Problem to work on:
Using the records below, find every line that includes "agent" and copy it.

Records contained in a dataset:
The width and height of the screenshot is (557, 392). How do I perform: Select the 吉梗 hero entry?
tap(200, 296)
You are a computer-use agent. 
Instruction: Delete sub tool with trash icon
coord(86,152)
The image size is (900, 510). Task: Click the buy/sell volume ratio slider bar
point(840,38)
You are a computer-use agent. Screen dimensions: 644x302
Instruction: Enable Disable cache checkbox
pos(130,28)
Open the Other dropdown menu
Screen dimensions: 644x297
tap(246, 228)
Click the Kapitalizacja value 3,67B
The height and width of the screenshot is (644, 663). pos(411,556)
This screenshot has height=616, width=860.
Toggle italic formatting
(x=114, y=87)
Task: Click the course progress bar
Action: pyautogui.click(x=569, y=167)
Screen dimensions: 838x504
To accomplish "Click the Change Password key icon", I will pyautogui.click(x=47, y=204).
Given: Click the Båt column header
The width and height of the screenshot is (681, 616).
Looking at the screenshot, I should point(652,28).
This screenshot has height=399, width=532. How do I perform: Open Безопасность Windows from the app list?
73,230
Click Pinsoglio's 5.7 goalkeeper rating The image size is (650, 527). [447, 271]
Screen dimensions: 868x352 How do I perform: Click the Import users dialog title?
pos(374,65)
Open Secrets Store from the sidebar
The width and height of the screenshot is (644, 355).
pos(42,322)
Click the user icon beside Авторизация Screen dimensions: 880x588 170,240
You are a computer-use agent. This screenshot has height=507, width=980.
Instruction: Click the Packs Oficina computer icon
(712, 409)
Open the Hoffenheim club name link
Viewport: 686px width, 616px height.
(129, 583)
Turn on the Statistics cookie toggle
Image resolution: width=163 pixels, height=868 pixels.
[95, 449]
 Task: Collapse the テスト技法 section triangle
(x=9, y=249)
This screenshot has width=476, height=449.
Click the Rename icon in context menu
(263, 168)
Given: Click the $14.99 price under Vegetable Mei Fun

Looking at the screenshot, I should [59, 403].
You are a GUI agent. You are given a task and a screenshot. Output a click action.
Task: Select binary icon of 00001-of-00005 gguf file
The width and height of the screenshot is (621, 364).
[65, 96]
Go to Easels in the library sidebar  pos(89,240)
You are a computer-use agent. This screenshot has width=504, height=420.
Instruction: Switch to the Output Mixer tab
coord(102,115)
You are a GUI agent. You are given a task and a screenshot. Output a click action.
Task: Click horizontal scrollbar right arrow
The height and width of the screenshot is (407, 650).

Response below:
You are a computer-use agent. 
You are a computer-use agent. Screen dimensions: 644x302
You are a computer-use agent. This screenshot has height=507, width=980.
You are a GUI agent. You are given a task and a screenshot. Output a click action.
You are a computer-use agent. This screenshot has width=504, height=420.
You are a GUI agent. You are given a task and a screenshot. Output a click action.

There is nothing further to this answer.